TASK PROMPT:
Answer these questions using the passage on time zones.
(a) How are time stamps such as computer logs usually stored?
(b) What must be provided to .tzname()?
(c) Which time zone is Vancouver in during the winter?

PASSAGE:
Working with time zones can be tricky. However, with the availability of zoneinfo in the standard library, it’s gotten a bit easier. Here are a few suggestions to keep in mind when working with dates and times:

Civil times like the time of a meeting, a train departure, or a concert, are best stored in their native time zone. You can often do this by storing a naive time stamp together with the IANA key of the time zone. One example of a civil time stored as a string would be "2020-10-05T14:00:00,Europe/Oslo". Having information about the time zone ensures that you can always recover the information, even if the time zones themselves change.
Time stamps represent specific moments in time and typically record an order of events. Computer logs are an example of this. You don’t want your logs to be jumbled up just because your time zone changes from Daylight Saving Time to standard time. Usually, you would store these kinds of time stamps as naive datetimes in UTC.

Because the IANA time zone database is updated all the time, you should be conscious of keeping your local time zone database in sync. This is particularly important if you’re running any applications that are sensitive to time zones.

On Mac and Linux, you can usually trust your system to keep the local database updated. If you rely on the tzdata package, then you should remember to update it from time to time. In particular, you shouldn’t leave it pinned to one particular version for years.

Names like "America/Vancouver" give you unambiguous access to a given time zone. However, when communicating time zone–aware datetimes to your users, it’s better to use regular time zone names. These are available as .tzname() on a time zone object:

Python
      
        
      
    
>>> from datetime import datetime
>>> from zoneinfo import ZoneInfo
>>> tz = ZoneInfo("America/Vancouver")
>>> release = datetime(2020, 10, 5, 3, 9, tzinfo=tz)
>>> f"Release date: {release:%b %d, %Y at %H:%M} {tz.tzname(release)}"
'Release date: Oct 05, 2020 at 03:09 PDT'

You need to provide a time stamp to .tzname(). This is necessary because the name of the time zone may change over time, such as for Daylight Saving Time:

Python
      
>>> tz.tzname(datetime(2021, 1, 28))
'PST'

During the winter, Vancouver is in Pacific Standard Time (PST), while in summer it’s in Pacific Daylight Time (PDT).

RECORDS:
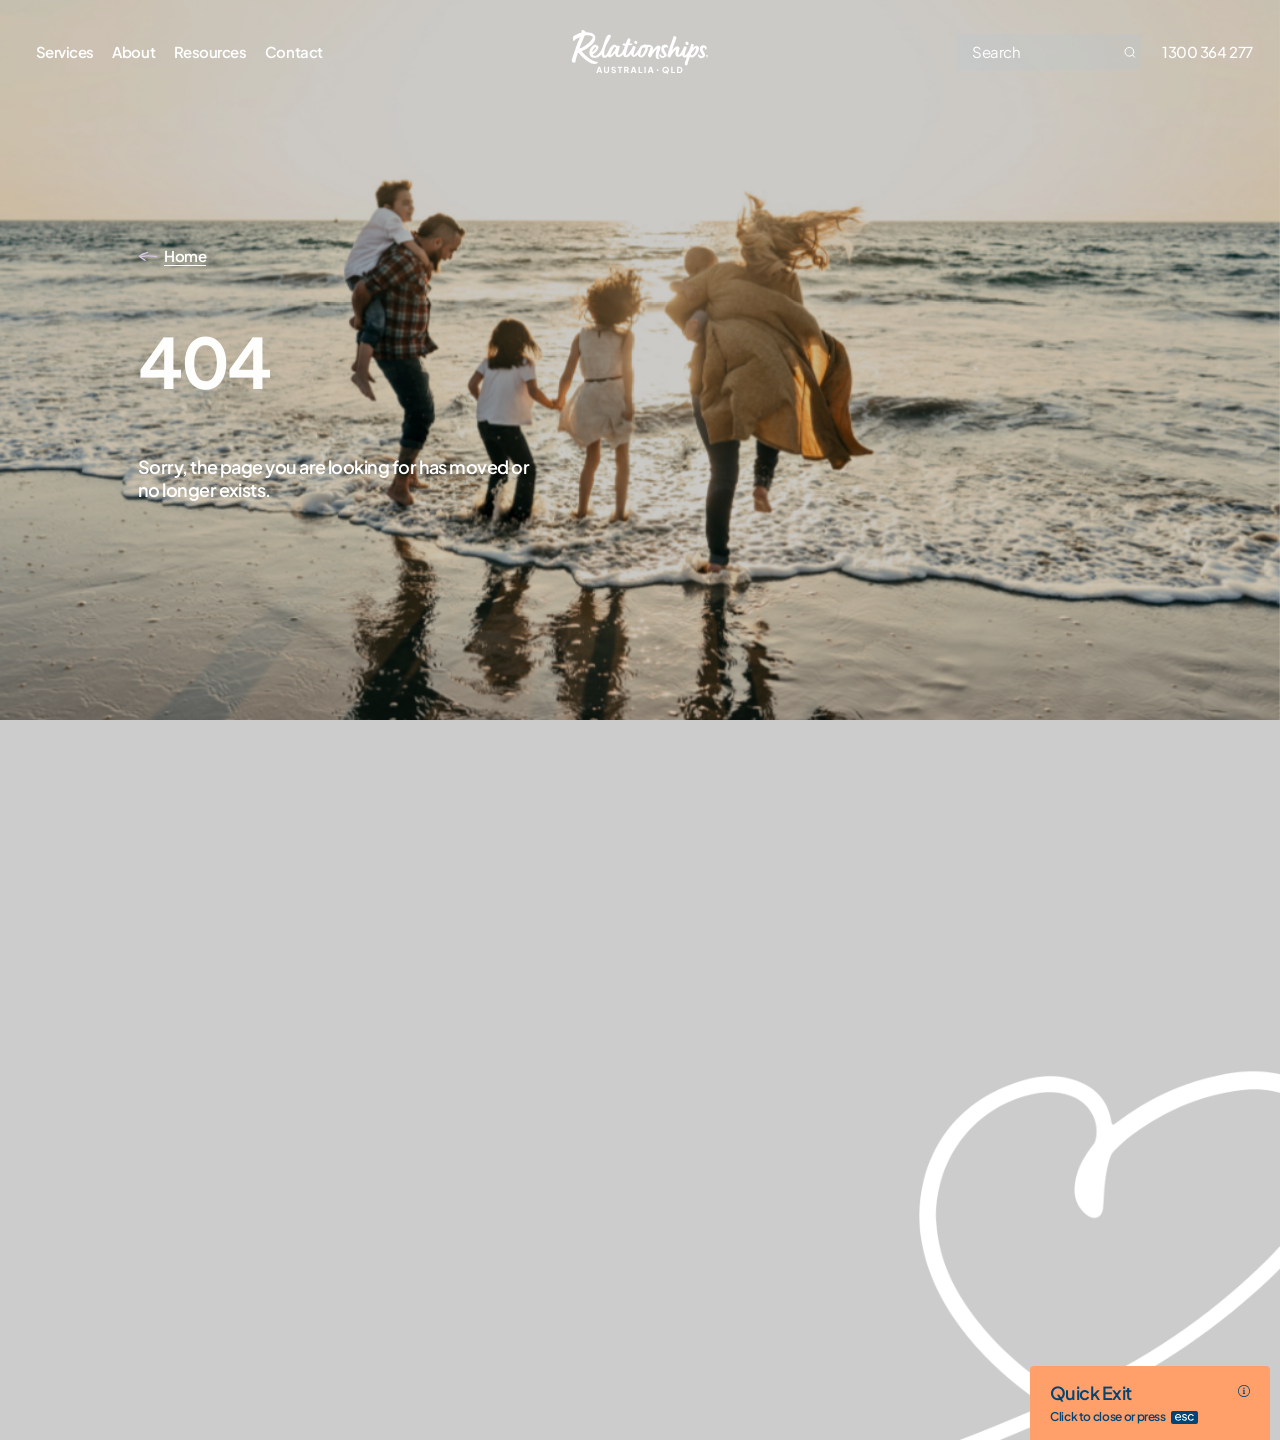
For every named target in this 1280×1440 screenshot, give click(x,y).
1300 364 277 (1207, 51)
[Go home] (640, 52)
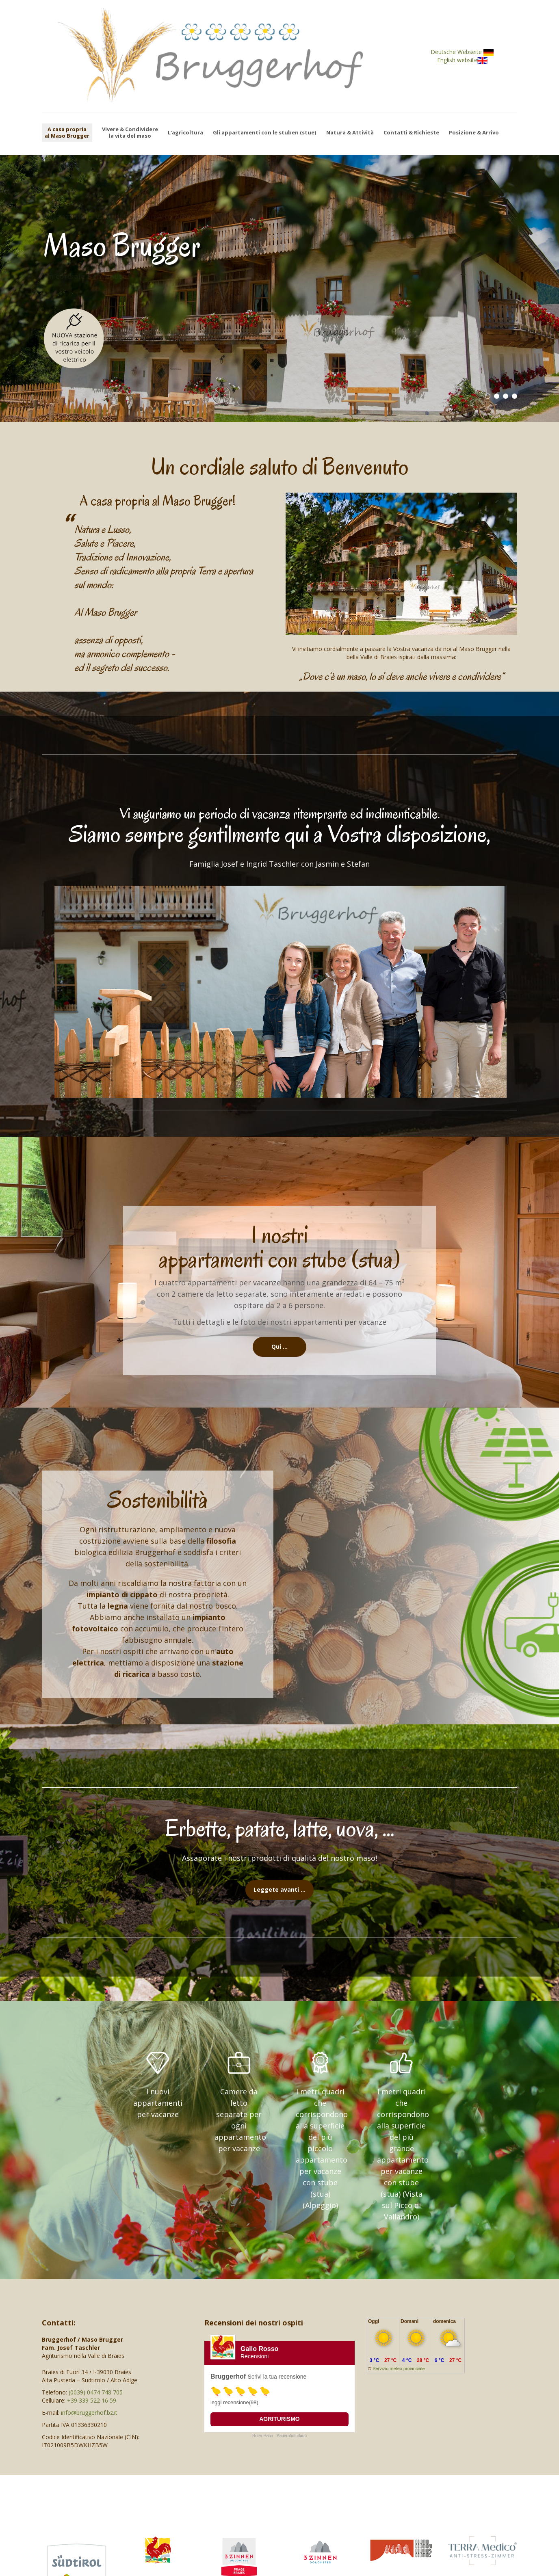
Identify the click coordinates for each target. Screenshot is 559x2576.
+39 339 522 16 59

WORKED ANSWER:
(a) As naive datetimes in UTC.
(b) A time stamp.
(c) Pacific Standard Time (PST).